▸ **SOURCE DOCUMENT**
It’s worth looking therefore carefully at the current operation of the section 44 provision.
There is no definition of “ill treats” or “neglects” within the Act so every day meanings of the word provide definition. The definition of ill treatment relies upon the definitions of the types of abuse which include physical, emotional, sexual, discrimination, psychological and financial.
Interestingly, neither section 44 of the MCA or section 127 of the MHA provides general protection for older people. Under these provisions they must either lack mental capacity or have a mental illness. In a case where an older person with capacity and no history of mental illness was found to be abused, the abuser would face the standard criminal charges of assault and battery (offences against the person in common law and in statute), and in a very extreme case where the sufferer dies, manslaughter.
So far most cases have involved the prosecution of direct frontline carers, where the evidence is very specific of wrongdoing by an individual. Owners and managers of small care homes have also been successfully prosecuted where there is clear evidence of what might be described as “institutional abuse”. Despite some attempts such charges have not been successfully prosecuted against large scale providers or their senior management, and this is still a longlasting concern of the implementation of the law. There is clear room for such NHS managers, care home managers and their private companies to be prosecuted particularly where they have failed properly to manage the delivery of such policies.
In a criminal context, the change must be proved beyond reasonable doubt, However, it is quite possible that guilt might be determined by magistrates or jurors who are likely to be very unsympathetic to care providers and staff.
One may be justifiably concerned, from the jurisprudence perspective, that the current lack of prosecution is based on a lack of appetite or understanding of care sector standards by prosecutors. A change in this attitude could see many more prosecutions. But again this is another ‘required’ change of culture?
Another problem is that the lawyers and regulators may not understand precisely the nature of what they are regulating against. The argument can be dismissed along the same lines as NHS managers do not ‘need’ to have any knowledge of medicine or nursing.
A prosecution of ‘wilful neglect’ Hunt admitted was so that the defendants could ‘feel the full force of the law’.
This document is typical of one of the many professional concerns of an appetite of being seen to punish hard retributively certain actions. The law must be necessary and proportionate, and one can see in principle how this provision could fulfil a worthy aim of parliament regarding patient safety.
Oncologists frequently perceive the discussion about whether or not to use or continue artificial feeding and/or hydration to be difficult. Successful approaches are not customarily demonstrated during medical training. Food and water are widely held symbols of caring, so withholding of artificial nutrition and hydration may be easily misperceived as neglect by the patient, family, or other professional and volunteer caregivers.
The response to the new ‘wilful neglect’ offence from clinical professionals and patients has been noticeably underwhelming.
There is furthermore a worrying aspect that people within the NHS system will be even more deterred from ‘whistle blowing’ under the Public Interest Disclosure Act  than they were before, for fear of retribution over criminal sanctions.
For the offence of ‘wilful neglect’, the example that Jeremy Hunt gave last night has remarkable similarity to the sorts of offences you might have expected from Mid Staffs or Winterbourne View. The question therefore should be legitimately posed what it is that Hunt himself thinks is to be covered by the new law which was not covered previously. In summary, Jeremy Hunt needs to ask himself what his new law will achieve where section 44 of the Mental Capacity Act had failed.

▸ **EXTRACTED MATERIAL**
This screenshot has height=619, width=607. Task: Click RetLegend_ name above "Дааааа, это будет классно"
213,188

* * *

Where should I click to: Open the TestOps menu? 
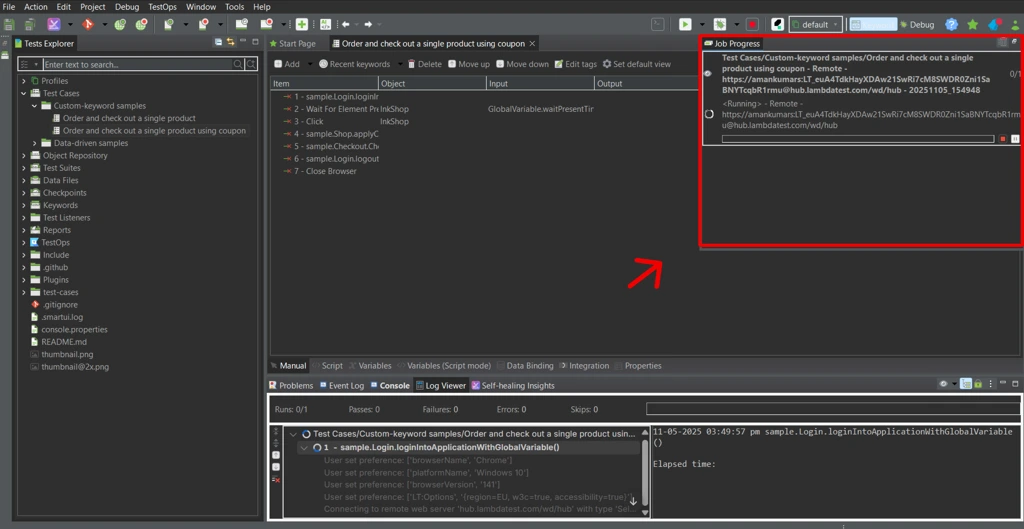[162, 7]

▸ **REQUIRED WORK**
[1] List the types of abuse that the text on the wilful neglect offence names as the basis for defining ill treatment.
[2] According to the text on the wilful neglect offence, besides direct frontline carers, who has been successfully prosecuted?
[3] Transcribe the part of the text on the wilful neglect offence starting at "Another problem is" and ending at "medicine or nursing.".
Work only from the text on the wilful neglect offence; none of the data above is needed.

▸ **EXPECTED RESULTS**
[1] Physical, emotional, sexual, discrimination, psychological, financial

[2] Owners and managers of small care homes.

[3]
Another problem is that the lawyers and regulators may not understand precisely the nature of what they are regulating against. The argument can be dismissed along the same lines as NHS managers do not ‘need’ to have any knowledge of medicine or nursing.